Likewise, I also try to minimize my personal carbon footprint in my day-to-day life by cycling to work/etc. when possible, and feel fortunate that my city has chosen to invest in bike lanes and other infrastructure to provide better options for non-car transportation. Still, I do gain a lot of enjoyment out of international travel, so I haven’t been willing to give that up completely, so I feel offsets hopefully at least help reduce the impact of that.
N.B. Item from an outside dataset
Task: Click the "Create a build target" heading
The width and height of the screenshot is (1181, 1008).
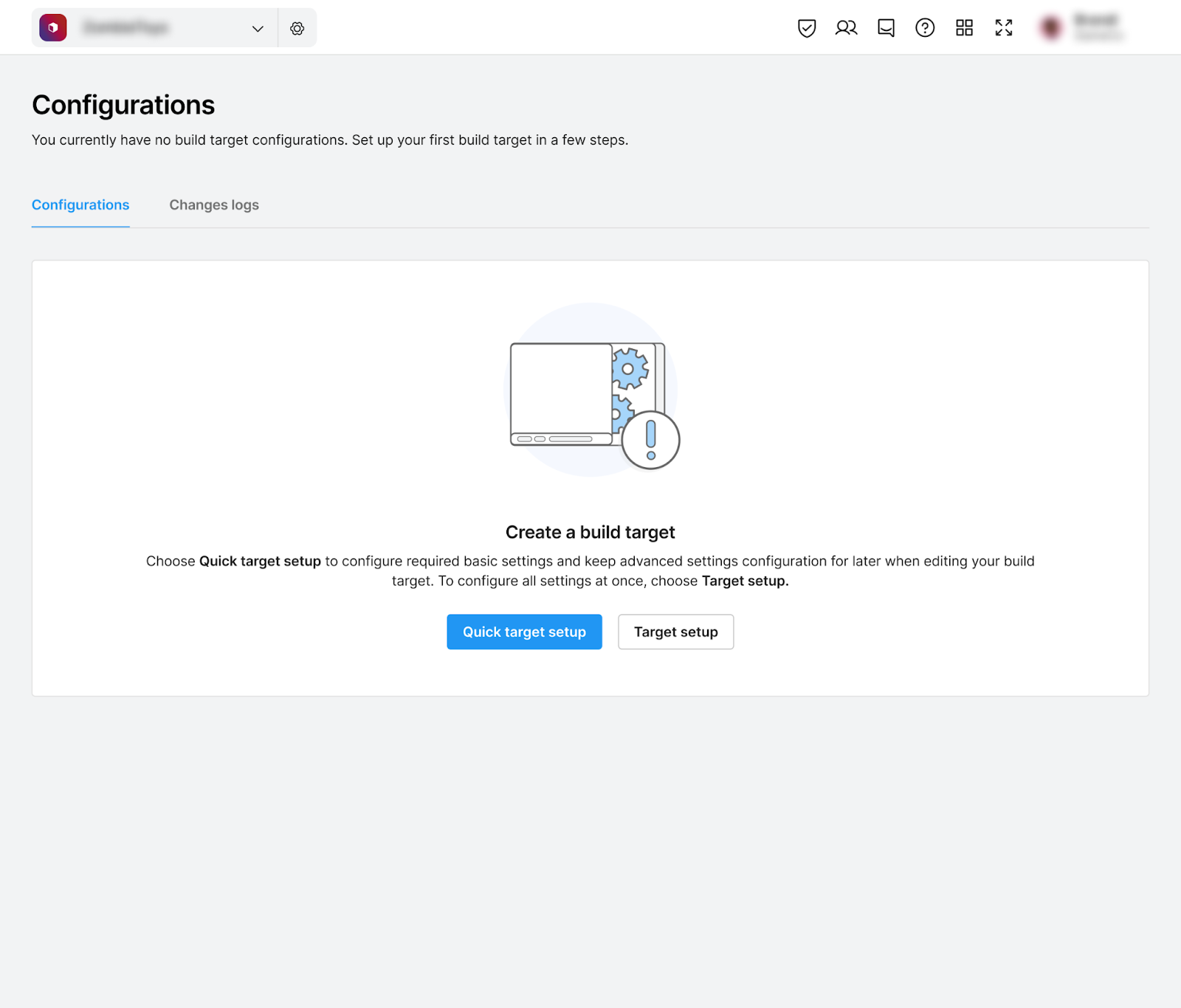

Yes, to a definite extent this is true - which is why I am a big proponent of high carbon pricing so that the carbon cost of those strawberries flow in from South America, your air conditioning, and fuel costs for driving is reflected in the up-front price of these things. If it turns out that with, say, a $180/tonne carbon price, local strawberries only go up a few cents but imported strawberries double in cost, there will be clear market signals about what specific things have really high carbon footprint based on their cost and people can adjust their lifestyles accordingly. I think we’ll have to manage things carefully to ensure that poor people aren’t completely devastated by high carbon pricing, but given that poor people generally have lower carbon footprints than rich people, something like a flat per-person carbon tax rebate (which we have in some provinces in Canada) would probably be a net benefit to poor people overall.

Huge corporations may be responsible for the most carbon emissions, but I don’t see how you can make them solely responsible for reducing the emissions without impacting the average person. Legislate them to reduce emissions will just result in them passing the costs on to consumers, so you’re paying for it one way or the other anyway.

This is a good question, but I don’t know if there’s a good answer to it. Is there any evidence out there on how effective ENGOs (environmental non-governmental organizations) are at influencing environmental policy, especially as pertains to climate change? In a past thread about one specific company providing offsets, a poster argued that you would get a lot more leverage out of your money donating to political causes, but I’d be curious if there was any research out there showing that.

In any case, offsets often seem quite cheap relative to what a lot of economists suggest the actual carbon price needs to be to mitigate the worst climate change scenarios (eg. this article suggested that $40 per ton rising by 5% per year could be enough to get the US on track to be carbon-free by 2050, but many other sites I’ve seen suggest prices in the hundreds of dollars per ton might be necessary) - but many offsets seem to be more in the $10/ton range (eg. Carbonfund that @WildaBeast mentioned, as well as many of the projects on the UNFCC site). That makes me wonder if there is still a lot of low-hanging fruit out there with respect to ways to reduce carbon emissions.

I think this kind of plays in to the “additionality” problem that was mentioned in the Vox article. Does the money that electricity providers collect for “voluntary renewables” actually result in them building new renewable power plants that wouldn’t have been economical otherwise, or does it just result in increased profits for them? Seems like if it only costs the company 1% more to build new renewable plants vs. fossil fuel plants they would be going with the renewable option anyway!